> Stored data

════════

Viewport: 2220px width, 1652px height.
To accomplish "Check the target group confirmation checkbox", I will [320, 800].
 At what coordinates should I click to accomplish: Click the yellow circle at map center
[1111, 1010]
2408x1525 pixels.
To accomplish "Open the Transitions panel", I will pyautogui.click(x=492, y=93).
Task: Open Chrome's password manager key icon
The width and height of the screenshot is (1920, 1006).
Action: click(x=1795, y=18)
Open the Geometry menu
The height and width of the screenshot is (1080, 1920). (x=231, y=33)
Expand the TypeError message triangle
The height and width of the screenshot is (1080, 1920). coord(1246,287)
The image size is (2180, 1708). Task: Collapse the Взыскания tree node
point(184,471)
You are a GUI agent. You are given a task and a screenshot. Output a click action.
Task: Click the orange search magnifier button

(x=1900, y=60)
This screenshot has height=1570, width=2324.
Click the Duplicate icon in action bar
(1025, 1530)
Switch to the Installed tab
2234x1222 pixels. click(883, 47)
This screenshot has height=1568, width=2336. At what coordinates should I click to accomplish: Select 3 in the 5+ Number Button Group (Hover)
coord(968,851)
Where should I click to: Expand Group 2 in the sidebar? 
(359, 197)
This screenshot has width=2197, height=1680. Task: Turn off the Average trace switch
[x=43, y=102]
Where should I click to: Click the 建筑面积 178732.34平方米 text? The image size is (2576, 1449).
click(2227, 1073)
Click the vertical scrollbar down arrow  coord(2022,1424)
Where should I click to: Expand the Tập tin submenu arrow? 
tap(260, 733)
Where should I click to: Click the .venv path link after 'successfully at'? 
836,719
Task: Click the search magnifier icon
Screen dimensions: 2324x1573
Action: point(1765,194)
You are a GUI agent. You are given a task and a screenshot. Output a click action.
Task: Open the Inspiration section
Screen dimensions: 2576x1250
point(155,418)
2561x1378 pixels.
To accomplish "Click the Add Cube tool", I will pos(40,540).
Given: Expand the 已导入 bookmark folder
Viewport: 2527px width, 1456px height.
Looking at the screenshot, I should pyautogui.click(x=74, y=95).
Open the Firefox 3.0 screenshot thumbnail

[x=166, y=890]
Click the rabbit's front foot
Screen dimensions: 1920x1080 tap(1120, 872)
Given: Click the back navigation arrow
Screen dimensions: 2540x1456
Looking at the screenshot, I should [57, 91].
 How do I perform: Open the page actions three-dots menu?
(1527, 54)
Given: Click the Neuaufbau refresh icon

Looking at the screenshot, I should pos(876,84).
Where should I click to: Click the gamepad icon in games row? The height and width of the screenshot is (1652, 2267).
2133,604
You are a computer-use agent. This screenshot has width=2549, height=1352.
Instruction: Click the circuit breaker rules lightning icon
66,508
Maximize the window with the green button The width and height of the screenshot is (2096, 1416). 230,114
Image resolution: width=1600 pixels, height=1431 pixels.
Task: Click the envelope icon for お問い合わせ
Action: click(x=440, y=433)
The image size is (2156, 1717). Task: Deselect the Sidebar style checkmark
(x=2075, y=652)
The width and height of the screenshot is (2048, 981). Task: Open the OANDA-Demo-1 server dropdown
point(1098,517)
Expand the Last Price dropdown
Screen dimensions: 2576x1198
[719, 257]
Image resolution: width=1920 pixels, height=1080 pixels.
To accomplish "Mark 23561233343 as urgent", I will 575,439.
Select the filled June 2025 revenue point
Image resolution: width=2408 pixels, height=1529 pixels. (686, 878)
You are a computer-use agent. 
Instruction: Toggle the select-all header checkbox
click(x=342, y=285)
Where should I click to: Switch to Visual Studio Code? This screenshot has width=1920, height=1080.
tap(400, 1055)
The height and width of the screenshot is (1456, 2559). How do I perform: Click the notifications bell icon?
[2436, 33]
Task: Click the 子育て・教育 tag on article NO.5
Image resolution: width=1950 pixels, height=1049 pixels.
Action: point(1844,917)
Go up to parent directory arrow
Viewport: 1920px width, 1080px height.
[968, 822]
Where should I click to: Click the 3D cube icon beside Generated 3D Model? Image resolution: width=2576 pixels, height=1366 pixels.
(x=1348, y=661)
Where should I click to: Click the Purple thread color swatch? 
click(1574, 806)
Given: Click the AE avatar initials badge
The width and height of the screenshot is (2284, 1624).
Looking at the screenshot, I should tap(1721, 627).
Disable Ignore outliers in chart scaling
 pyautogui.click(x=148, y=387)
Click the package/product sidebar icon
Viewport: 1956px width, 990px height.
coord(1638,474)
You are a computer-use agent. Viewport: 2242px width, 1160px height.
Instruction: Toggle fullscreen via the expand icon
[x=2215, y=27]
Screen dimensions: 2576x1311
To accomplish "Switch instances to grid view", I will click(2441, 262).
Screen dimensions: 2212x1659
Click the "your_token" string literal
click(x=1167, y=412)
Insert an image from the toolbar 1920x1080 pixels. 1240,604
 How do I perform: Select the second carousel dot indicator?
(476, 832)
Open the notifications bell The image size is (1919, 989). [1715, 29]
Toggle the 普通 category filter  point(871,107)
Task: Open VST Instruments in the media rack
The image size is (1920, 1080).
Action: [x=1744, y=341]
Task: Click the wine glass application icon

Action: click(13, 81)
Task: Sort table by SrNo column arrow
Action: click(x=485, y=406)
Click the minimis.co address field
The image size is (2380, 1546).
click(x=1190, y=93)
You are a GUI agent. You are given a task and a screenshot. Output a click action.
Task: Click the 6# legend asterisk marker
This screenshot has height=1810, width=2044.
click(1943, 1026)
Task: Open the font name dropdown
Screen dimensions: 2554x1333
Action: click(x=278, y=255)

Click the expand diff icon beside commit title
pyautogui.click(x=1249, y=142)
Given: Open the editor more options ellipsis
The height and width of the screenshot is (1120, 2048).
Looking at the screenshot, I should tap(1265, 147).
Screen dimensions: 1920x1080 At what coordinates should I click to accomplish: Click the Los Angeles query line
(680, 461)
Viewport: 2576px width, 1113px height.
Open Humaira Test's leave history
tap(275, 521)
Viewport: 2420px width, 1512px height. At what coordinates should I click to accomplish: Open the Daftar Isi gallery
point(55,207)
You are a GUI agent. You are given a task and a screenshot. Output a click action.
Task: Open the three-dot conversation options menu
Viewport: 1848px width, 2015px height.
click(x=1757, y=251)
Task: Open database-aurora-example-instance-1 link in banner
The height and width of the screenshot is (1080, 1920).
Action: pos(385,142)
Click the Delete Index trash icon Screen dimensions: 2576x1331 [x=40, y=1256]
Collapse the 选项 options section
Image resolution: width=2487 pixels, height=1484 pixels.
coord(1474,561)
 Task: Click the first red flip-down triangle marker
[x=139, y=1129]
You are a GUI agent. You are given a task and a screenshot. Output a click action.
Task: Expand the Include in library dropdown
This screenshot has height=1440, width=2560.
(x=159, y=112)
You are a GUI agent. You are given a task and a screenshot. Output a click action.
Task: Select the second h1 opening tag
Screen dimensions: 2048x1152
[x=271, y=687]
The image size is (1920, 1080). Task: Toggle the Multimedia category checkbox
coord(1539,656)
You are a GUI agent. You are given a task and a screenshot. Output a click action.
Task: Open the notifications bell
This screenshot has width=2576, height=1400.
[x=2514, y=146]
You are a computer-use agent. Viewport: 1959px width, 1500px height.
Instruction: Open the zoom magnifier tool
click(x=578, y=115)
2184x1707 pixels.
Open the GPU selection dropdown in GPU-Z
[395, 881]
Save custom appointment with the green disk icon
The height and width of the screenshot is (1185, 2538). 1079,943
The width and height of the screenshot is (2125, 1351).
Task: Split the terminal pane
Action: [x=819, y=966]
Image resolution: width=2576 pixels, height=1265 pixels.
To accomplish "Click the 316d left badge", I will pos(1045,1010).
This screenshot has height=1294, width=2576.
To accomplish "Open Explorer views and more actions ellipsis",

════════

> Your assignment
Could you reproduce, exactly, every line above from the line with "The image size is (2380, 1546)." to the line with "Viewport: 2576px width, 1113px height.", and no other line? Both ends count.

> Answer to this problem
The image size is (2380, 1546).
click(x=1190, y=93)
You are a GUI agent. You are given a task and a screenshot. Output a click action.
Task: Click the 6# legend asterisk marker
This screenshot has height=1810, width=2044.
click(1943, 1026)
Task: Open the font name dropdown
Screen dimensions: 2554x1333
Action: click(x=278, y=255)

Click the expand diff icon beside commit title
pyautogui.click(x=1249, y=142)
Given: Open the editor more options ellipsis
The height and width of the screenshot is (1120, 2048).
Looking at the screenshot, I should tap(1265, 147).
Screen dimensions: 1920x1080 At what coordinates should I click to accomplish: Click the Los Angeles query line
(680, 461)
Viewport: 2576px width, 1113px height.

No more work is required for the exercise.